Felix´ Faszination an Büchern, Texten, Beschriftungen führen aber auch zu gefährlichen Situationen im Straßenverkehr. Zum Beispiel rannte Felix bei einem Ausflug plötzlich auf die Straße: „Ich wollte wissen, was hinten auf dem Bus steht…“, oder er rannte einem Radfahrer hinterher, um den Spruch auf dessen T-Shirt zu lesen.
C2 Schneller Fremdsprachenerwerb
Das Kennenlernen der Fremdsprache Englisch ist ein fester Bestandteil unserer Konzeption. Im Kinderbüro ist für die Kinder, jederzeit zugänglich, eine englische Spielecke mit entsprechender Literatur und Material eingerichtet. Durch Projekteinheiten in Kleingruppen werden die Kinder spielerisch an englische Begriffe aus dem Umfeld heran geführt.
Eine Praktikantin hatte dies zum Thema und führte Übungen mit Naturmaterialien durch. Dabei konnte ich folgende Situation beobachten:
Auf einem Tablett liegen 10 Gegenstände vom Außengelände. Die Praktikantin wiederholt die englischen Begriffe. Felix schaut zum Fenster und sagt: „Das weiß ich schon, das hast du uns bereits gestern gesagt.“ Die Praktikantin bedeckt die Materialien, benennt dann noch mal zwei der Gegenstände und fordert die Kinder in Englisch dazu auf, genau solche Gegenstände im Außengelände zu suchen und herein zu bringen.

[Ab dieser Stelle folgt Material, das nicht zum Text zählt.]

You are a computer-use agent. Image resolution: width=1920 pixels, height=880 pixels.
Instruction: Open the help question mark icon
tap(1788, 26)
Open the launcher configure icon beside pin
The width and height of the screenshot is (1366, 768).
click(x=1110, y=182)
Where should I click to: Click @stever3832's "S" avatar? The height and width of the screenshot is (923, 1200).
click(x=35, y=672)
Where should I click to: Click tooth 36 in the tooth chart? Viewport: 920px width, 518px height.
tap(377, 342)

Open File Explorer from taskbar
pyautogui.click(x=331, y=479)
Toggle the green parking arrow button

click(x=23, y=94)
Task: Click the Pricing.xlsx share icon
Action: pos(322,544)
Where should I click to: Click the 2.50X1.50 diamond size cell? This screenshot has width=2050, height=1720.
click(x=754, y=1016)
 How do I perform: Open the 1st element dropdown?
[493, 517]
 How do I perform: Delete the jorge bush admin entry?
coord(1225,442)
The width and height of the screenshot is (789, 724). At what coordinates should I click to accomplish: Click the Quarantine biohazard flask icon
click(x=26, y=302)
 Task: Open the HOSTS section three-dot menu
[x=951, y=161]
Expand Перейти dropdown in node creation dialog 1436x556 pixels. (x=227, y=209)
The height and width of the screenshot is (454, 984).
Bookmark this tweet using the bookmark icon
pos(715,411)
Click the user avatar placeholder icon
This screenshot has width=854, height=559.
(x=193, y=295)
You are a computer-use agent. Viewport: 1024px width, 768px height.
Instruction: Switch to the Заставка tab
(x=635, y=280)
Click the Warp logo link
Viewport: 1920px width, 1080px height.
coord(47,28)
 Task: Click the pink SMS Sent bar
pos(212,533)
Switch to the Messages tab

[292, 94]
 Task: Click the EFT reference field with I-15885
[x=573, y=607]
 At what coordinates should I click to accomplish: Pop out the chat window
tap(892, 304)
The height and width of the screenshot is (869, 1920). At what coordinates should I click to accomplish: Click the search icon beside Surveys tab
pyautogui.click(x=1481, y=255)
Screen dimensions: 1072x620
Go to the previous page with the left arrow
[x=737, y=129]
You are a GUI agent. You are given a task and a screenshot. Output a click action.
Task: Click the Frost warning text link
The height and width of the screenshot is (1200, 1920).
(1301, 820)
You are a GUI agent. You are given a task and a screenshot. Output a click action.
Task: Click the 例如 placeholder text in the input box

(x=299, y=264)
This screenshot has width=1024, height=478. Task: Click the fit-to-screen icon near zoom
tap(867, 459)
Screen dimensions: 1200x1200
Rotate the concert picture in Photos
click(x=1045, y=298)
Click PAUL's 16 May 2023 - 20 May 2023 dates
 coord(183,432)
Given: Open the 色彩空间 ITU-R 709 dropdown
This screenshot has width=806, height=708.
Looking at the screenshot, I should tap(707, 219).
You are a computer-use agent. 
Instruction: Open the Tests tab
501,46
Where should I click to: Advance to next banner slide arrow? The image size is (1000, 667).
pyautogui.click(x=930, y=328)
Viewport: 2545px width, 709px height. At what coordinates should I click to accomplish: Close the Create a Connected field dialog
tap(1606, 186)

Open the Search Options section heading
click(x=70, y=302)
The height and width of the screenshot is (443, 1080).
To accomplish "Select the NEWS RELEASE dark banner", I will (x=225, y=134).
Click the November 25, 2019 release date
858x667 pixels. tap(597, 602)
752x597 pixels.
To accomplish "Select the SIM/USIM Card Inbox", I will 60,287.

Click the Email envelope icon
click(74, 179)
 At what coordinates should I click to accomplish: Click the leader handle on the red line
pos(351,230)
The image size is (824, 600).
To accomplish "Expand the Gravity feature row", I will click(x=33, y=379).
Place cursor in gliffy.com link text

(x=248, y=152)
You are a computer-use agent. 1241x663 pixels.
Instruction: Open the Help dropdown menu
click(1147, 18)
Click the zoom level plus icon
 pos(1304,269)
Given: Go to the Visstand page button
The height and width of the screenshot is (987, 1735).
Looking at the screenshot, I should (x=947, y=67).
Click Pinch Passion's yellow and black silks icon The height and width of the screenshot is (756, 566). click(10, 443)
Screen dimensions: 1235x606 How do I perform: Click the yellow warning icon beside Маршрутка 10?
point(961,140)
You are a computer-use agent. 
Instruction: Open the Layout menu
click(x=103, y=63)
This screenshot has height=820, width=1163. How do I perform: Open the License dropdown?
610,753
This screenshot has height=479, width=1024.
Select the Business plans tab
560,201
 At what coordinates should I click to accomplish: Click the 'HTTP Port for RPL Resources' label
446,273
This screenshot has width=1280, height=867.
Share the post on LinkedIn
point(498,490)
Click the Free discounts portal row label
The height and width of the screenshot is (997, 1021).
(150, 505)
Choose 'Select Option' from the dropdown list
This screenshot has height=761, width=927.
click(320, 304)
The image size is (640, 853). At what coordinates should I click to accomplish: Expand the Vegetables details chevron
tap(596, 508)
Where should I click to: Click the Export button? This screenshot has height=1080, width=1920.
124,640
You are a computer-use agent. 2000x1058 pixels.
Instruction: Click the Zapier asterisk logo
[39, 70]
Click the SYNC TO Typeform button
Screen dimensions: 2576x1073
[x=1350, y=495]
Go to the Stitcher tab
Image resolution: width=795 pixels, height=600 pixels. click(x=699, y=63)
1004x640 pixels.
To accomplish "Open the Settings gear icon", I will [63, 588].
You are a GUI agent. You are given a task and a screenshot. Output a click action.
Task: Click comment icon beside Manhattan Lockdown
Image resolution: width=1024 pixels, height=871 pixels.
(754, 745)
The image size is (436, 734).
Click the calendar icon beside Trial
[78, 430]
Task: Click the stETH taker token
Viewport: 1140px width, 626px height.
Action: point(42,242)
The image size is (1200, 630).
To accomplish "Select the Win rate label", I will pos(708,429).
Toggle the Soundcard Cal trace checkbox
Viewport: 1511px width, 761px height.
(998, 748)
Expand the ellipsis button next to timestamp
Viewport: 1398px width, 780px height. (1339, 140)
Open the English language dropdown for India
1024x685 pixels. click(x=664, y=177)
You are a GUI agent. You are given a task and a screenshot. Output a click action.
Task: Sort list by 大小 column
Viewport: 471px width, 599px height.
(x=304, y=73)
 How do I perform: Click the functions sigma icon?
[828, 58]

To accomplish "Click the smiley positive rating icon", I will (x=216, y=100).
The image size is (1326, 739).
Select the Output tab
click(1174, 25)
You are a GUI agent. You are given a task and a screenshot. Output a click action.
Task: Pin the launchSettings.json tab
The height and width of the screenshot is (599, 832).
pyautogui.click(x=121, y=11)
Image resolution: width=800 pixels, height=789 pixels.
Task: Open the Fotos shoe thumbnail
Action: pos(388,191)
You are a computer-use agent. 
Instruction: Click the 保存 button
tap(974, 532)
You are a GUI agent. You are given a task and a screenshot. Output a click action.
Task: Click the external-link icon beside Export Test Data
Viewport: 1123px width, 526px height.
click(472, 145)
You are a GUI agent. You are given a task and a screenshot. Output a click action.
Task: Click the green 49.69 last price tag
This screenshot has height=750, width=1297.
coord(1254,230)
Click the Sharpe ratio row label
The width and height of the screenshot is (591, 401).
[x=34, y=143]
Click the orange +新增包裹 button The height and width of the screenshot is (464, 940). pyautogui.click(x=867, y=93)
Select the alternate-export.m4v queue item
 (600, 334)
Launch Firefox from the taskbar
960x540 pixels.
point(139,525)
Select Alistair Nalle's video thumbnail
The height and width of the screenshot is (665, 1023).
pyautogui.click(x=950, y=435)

Felix rennt los und bringt sogar vier verschiedene Teile, die auf dem Tablett vertreten sind, ebenso bei der nächsten Aufgabe. Danach verliert er die Lust am Spiel: „Das ist doch öde…“
Die Idee der Praktikantin, dass Felix ihre Rolle übernehmen könnte, greift er sofort auf, schaut kurz unter das Tuch und benennt im weiteren Verlauf korrekt ausgesprochen die Gegenstände und fordert die Kinder zu deren Suche auf: „Please search a …“ Allgemein zeigen sich auch hier wieder Felix´ hohe sprachliche Fähigkeiten: Sprachgefühl, Merkfähigkeit, Lerntempo, usw. Er speichert sofort ab und zeigt auch keine Ermüdungserscheinungen bei einer höheren Anzahl neuer Begriffe. Im Gegenteil, Wiederholungen – notwendig für und eingefordert von den anderen Kindern – führen bei Felix zu Desinteresse.
Felix „erforscht“ deutsche und englische Wörter nach Klangähnlichkeiten und gleichem Sinn: „rot und red fängt mit R an…“, „Haus und house hören sich fast gleich an…“
Er stellt sich auch die Frage: „Warum schreiben die Engländer die Wörter nicht so wie sie gesprochen werden? Das wäre doch viel einfacher…“
Mein Versuch Felix dazu zu motivieren, mit unserem englisch und französisch (Muttersprache) sprechenden Kind das „englische Memory“ zu spielen, scheitert mit dem Kommentar von Felix: „….. soll die deutschen Wörter lernen, damit er uns besser versteht, und er wohnt doch jetzt in Deutschland.“
C3 Gute Ausdrucksfähigkeit
Felix setzt seine Wortwahl präzise ein, differenziert durch Ober- und Unterbegriffe und vertieft seine Schilderungen treffsicher mit Adjektiven: „Die schwarze, große Amsel verscheucht den kleineren Spatz…“
Er formuliert grammatikalisch richtig, er spricht druckreife Sätze inklusive perfekter Vergangenheitsformen und Konjunktiven.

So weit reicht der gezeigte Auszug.